* _Arbeitsaufträge_
**1.** Fasse den Artikel über das Schönstatt-Generalpräsidium in zwei Sätzen zusammen.
**2.** Schreibe aus dem Artikel über das Schönstatt-Generalpräsidium den Abschnitt wortgetreu ab, der mit den Worten „Aus Sicht Catoggios“ beginnt und mit „Grundanliegen Kentenichs gewesen.“ schließt.
**3.** Führe den Artikel über das Schönstatt-Generalpräsidium im Anschluss an seinen letzten Satz weiter.

Schönstatt-Generalpräsidium: "Wir haben keine Angst vor der Wahrheit"
Die Schönstatt-Bewegung will sich einer gründlichen historischen Aufarbeitung der Missbrauchsvorwürfe gegen ihren Gründer, Pater Josef Kentenich, stellen. Der Vorsitzende des Generalpräsidiums von Schönstatt International, Pater Juan-Pablo Catoggio, betonte in einem Brief an die Schönstatt-Familie vom Freitag, dass man "keine Angst vor der Wahrheit" habe. Mit dem Brief reagiert das Werk auf die Veröffentlichung von Akten unter anderem aus dem Seligsprechungsprozess Kentenichs durch die Historikerin Alexandra von Teuffenbach, über die katholisch.de am Montag berichtet hatte. Laut Catoggio waren die Zeugnisse aus dem Seligsprechungsprozess nur den verantwortlichen Personen bekannt und daher für die Schönstatt-Bewegung "neu und schockierend". Die Anschuldigungen widersprächen "unseren sehr positiven Erfahrungen mit der Person und der Botschaft Pater Kentenichs".
Im Verfahren seien die Unterlagen, die zu den "geheimen Akten des Seligsprechungsprozesses" gehören, "in ihrer Bedeutung ausgewertet und ernst genommen" worden. "Dieser Vorgang geschah, wie in einem Seligsprechungsverfahren üblich, nicht in der Öffentlichkeit", so der Brief. "Niemand ist befugt, Zeugenaussagen aus einer Causa in die Öffentlichkeit zu tragen, wie es leider hier der Fall ist."
Aus Sicht Catoggios genügt die vorgelegte Dokumentensammlung nicht, "um die Wahrheit zu finden". Dafür sei gründliche Forschung erforderlich: "Es geht um mehr als um eine Addition von Anklagen und Verteidigungen und das braucht Zeit, Kompetenz und Sorgfalt. Eine gründliche und verantwortungsvolle historische Aufarbeitung ist die Herausforderung, der wir uns stellen", betont der Vorsitzende. Zugleich versichert er das Interesse des Generalpräsidiums, "dass alles ans Licht kommt". Das sei auch ein Grundanliegen Kentenichs gewesen.

* _Bereitgestellte Daten_
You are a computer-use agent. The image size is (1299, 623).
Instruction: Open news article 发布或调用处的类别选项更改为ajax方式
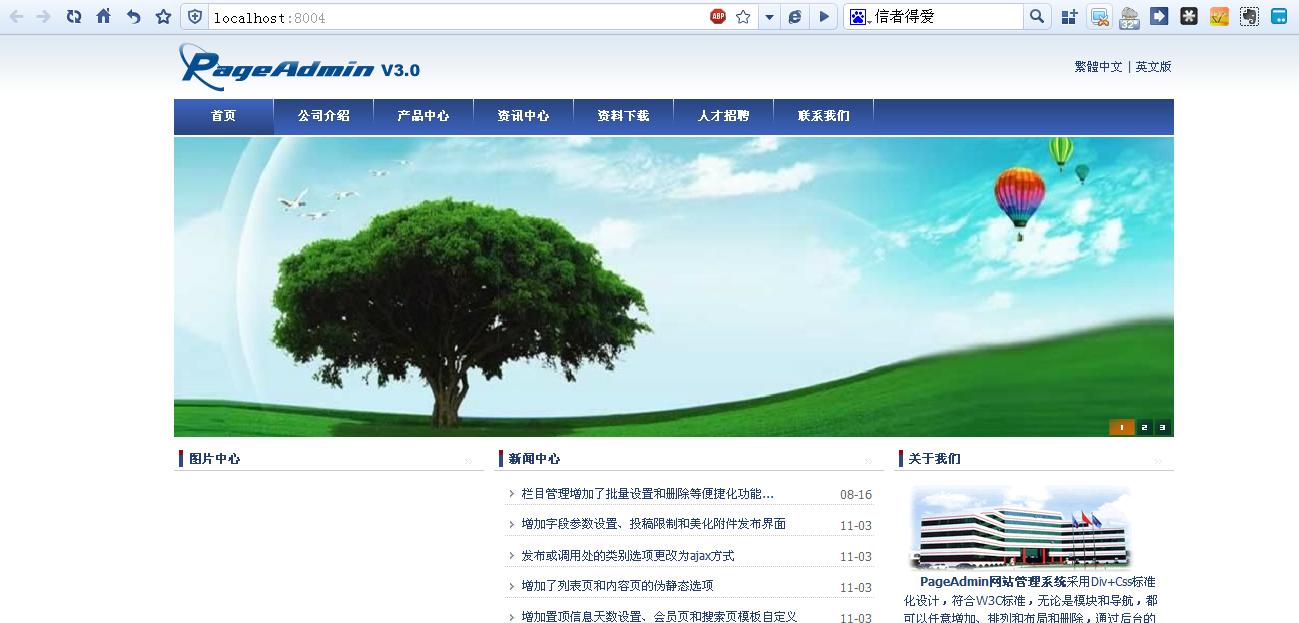coord(627,556)
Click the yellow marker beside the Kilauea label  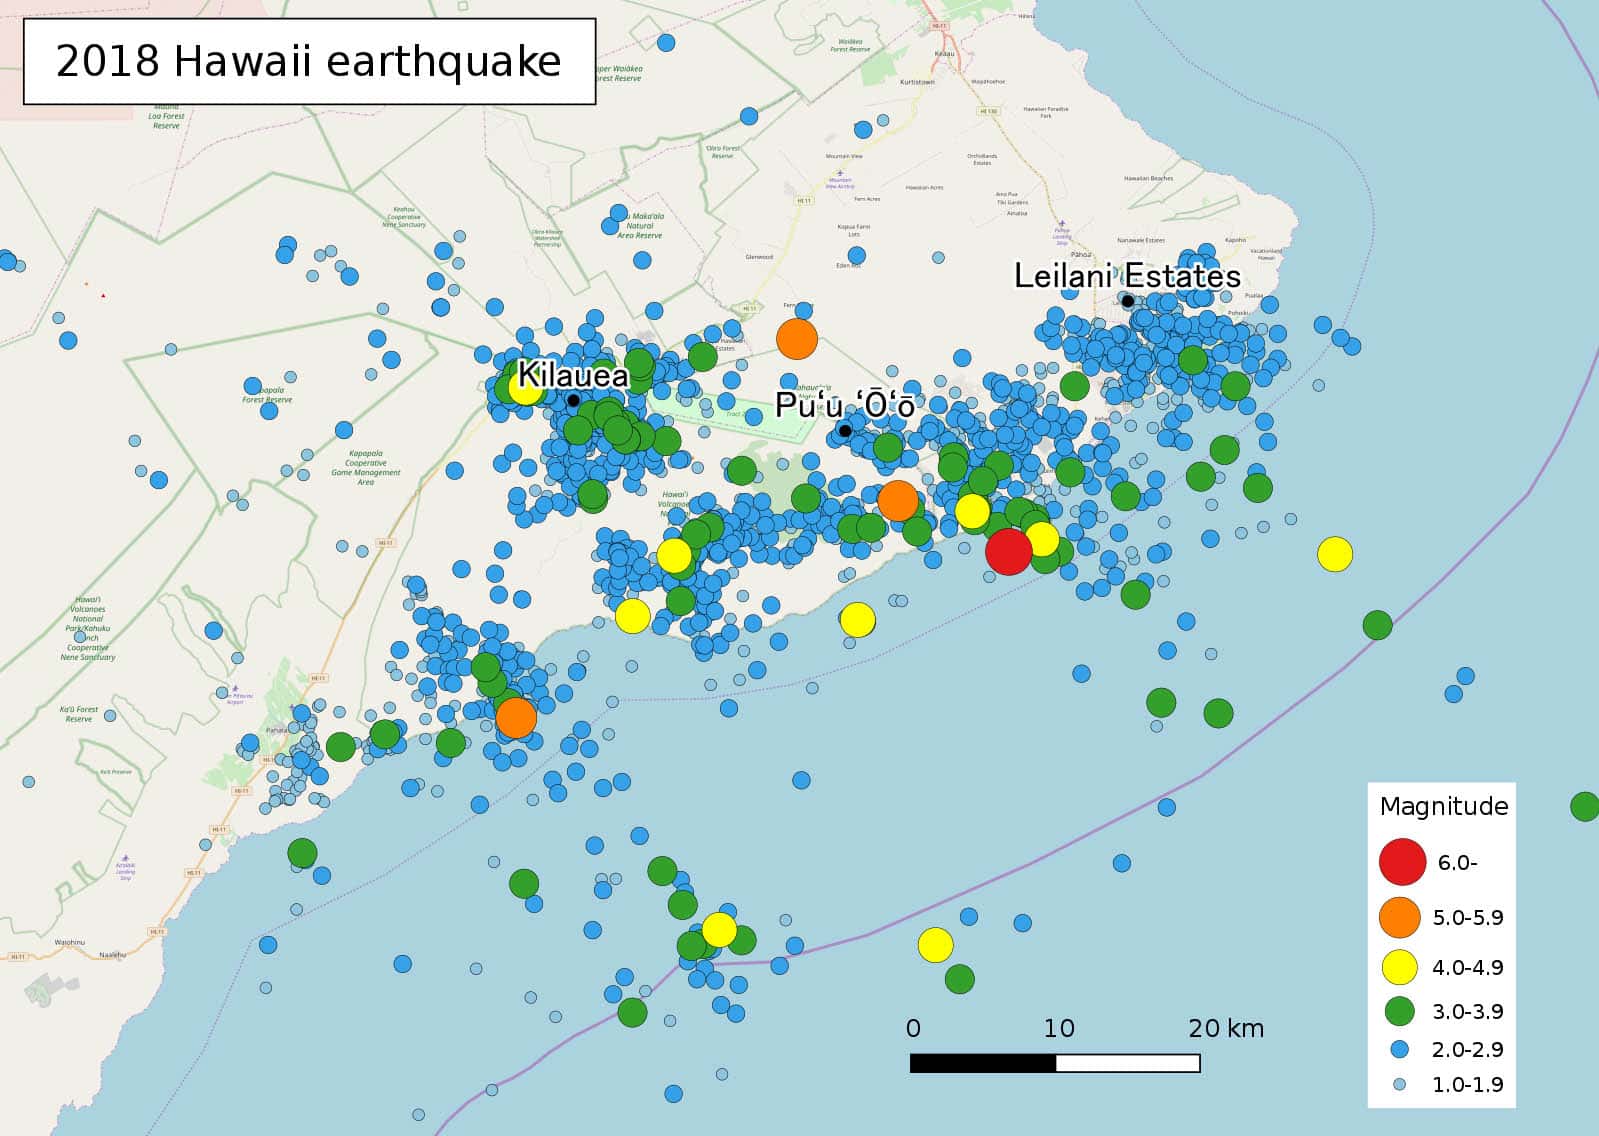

* _Lösungen_
**1.** Der Vorsitzende des Generalpräsidiums von Schönstatt International, Pater Juan-Pablo Catoggio, reagiert in einem Brief auf die Veröffentlichung von Akten aus dem Seligsprechungsprozess des Gründers Pater Josef Kentenich durch die Historikerin Alexandra von Teuffenbach und nennt die Vorwürfe für die Bewegung „neu und schockierend“. Er kritisiert, dass Zeugenaussagen an die Öffentlichkeit getragen wurden, hält die vorgelegte Dokumentensammlung allein für unzureichend und kündigt eine gründliche historische Aufarbeitung an, damit „alles ans Licht kommt“.

**2.**
Aus Sicht Catoggios genügt die vorgelegte Dokumentensammlung nicht, "um die Wahrheit zu finden". Dafür sei gründliche Forschung erforderlich: "Es geht um mehr als um eine Addition von Anklagen und Verteidigungen und das braucht Zeit, Kompetenz und Sorgfalt. Eine gründliche und verantwortungsvolle historische Aufarbeitung ist die Herausforderung, der wir uns stellen", betont der Vorsitzende. Zugleich versichert er das Interesse des Generalpräsidiums, "dass alles ans Licht kommt". Das sei auch ein Grundanliegen Kentenichs gewesen.

**3.**
Marienschwestern fordern Überprüfung der Glaubwürdigkeit der Zeugenaussagen
Der Brief Catoggios ist die zweite offizielle Reaktion aus der Schönstatt-Bewegung auf die Veröffentlichung. Bereits am Mittwoch hatte die Leitung der Schönstätter Marienschwestern die Dokumentation als "offensichtlich einseitig" bezeichnet und gefordert, die "Glaubhaftigkeit von Aussagen sowie eventuelle Motive, die zu einer Aussage führten" umfassend zu untersuchen.
Die Historikerin Alexandra von Teuffenbach hat in ihrer Dokumentensammlung mit dem Titel "Vater darf das" Briefe und Zeugenaussagen gesammelt, die ein Bild von systematischem Machtmissbrauch durch erniedrigende Rituale und mangelnde Trennung zwischen der Leitung der Gemeinschaft und der seelsorglichen Begleitung ihrer Mitglieder, insbesondere in der Beichte, zeichnet. Die Dokumente stammen zum Teil aus dem erst in diesem Jahr geöffneten römischen Archiven aus dem Pontifikat von Papst Pius XII. (1939–1958), größtenteils aber aus dem Limburger Provinzarchiv der Pallottiner.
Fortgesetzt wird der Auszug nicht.